Written exercise:
In the data, change "header" to "footer" in the lines from the one containing "This screenshot has height=854, width=1400." through the end, and return only those lines with everything else unchanged. Leave the pictures out.

Dataset rows:
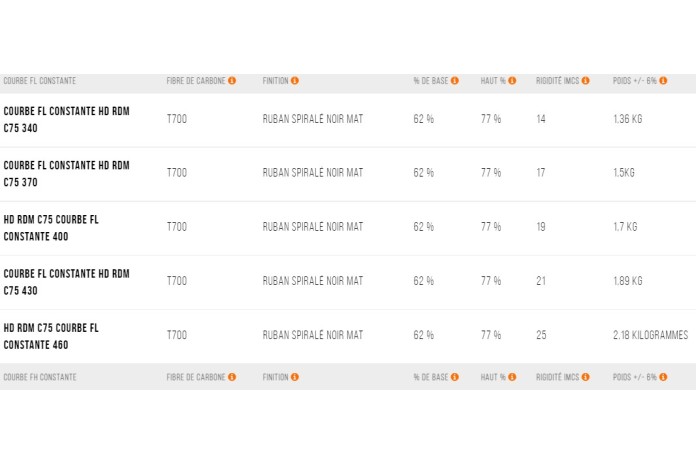Click the Courbe FL Constante column header
696x464 pixels.
[40, 81]
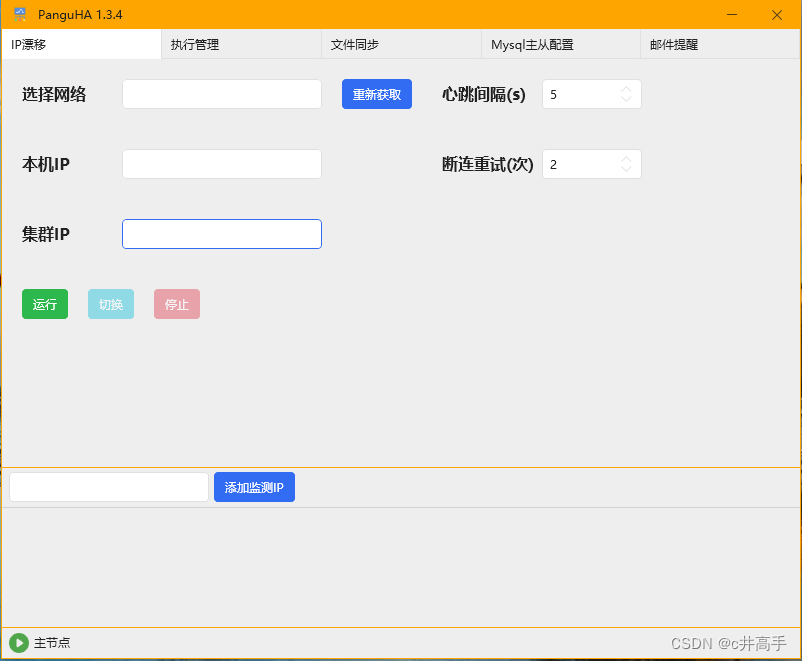Click the pink 停止 button
The width and height of the screenshot is (802, 661).
point(176,304)
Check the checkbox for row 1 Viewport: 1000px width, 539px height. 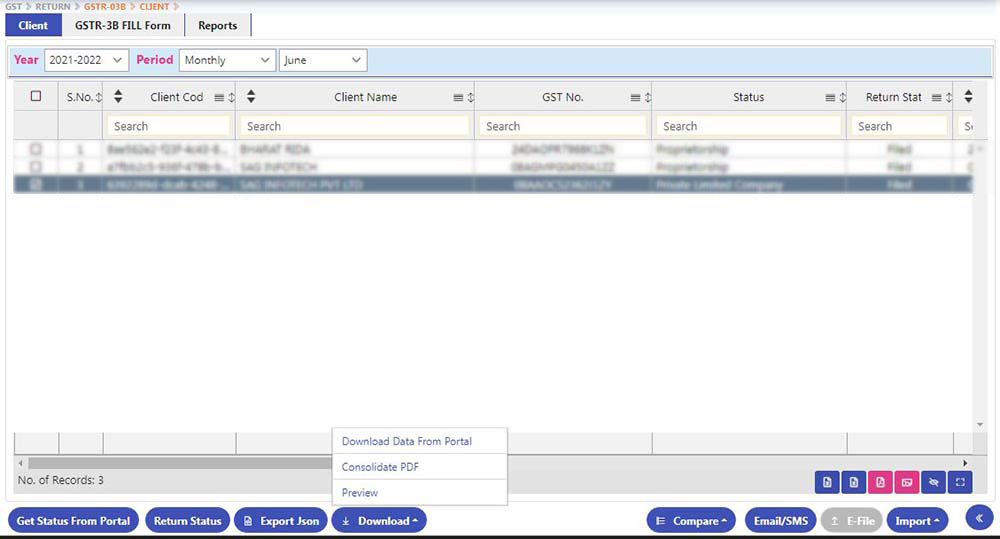coord(36,149)
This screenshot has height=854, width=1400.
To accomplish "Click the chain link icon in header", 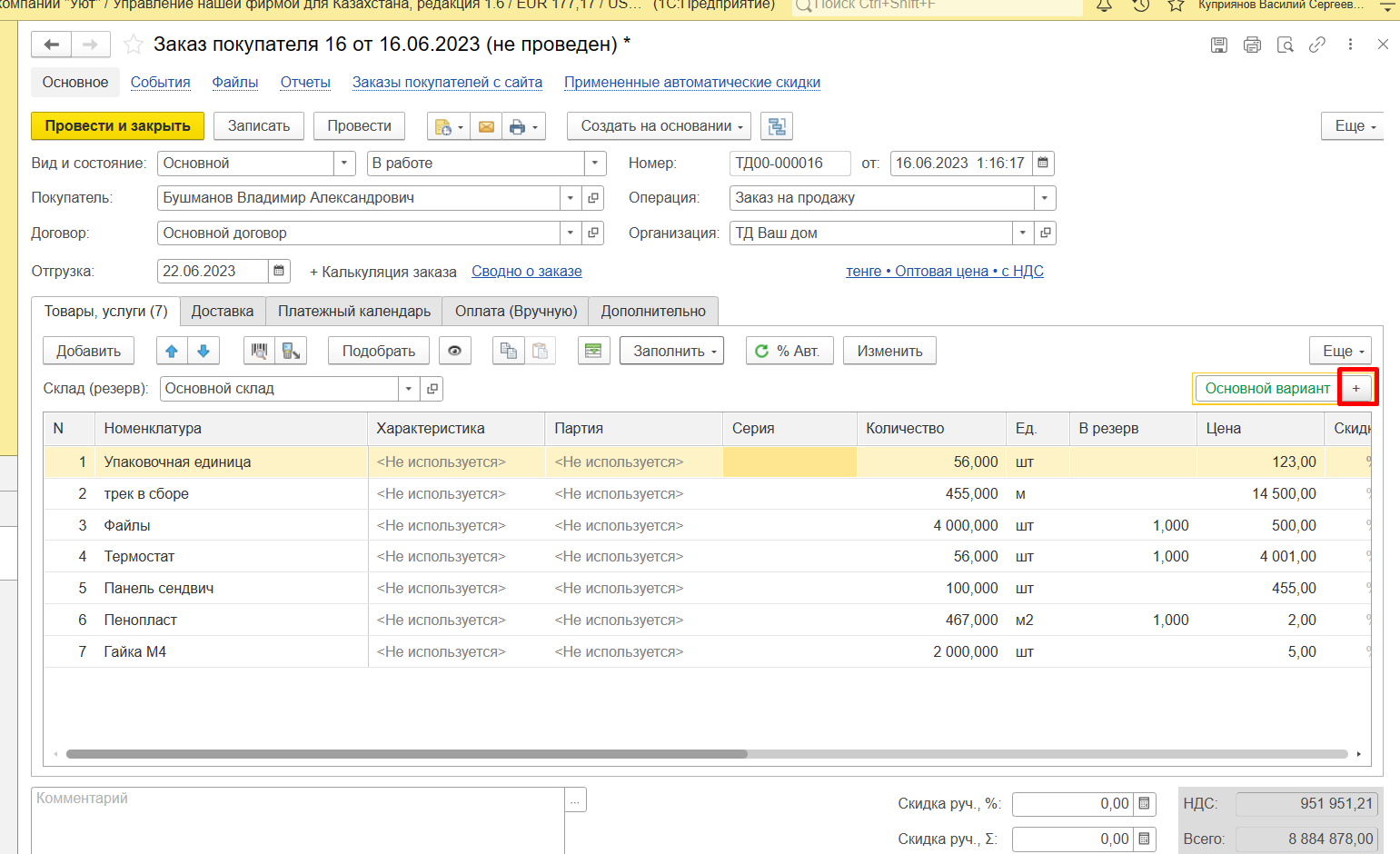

Response:
This screenshot has height=854, width=1400.
To accomplish "Click the chain link icon in footer", 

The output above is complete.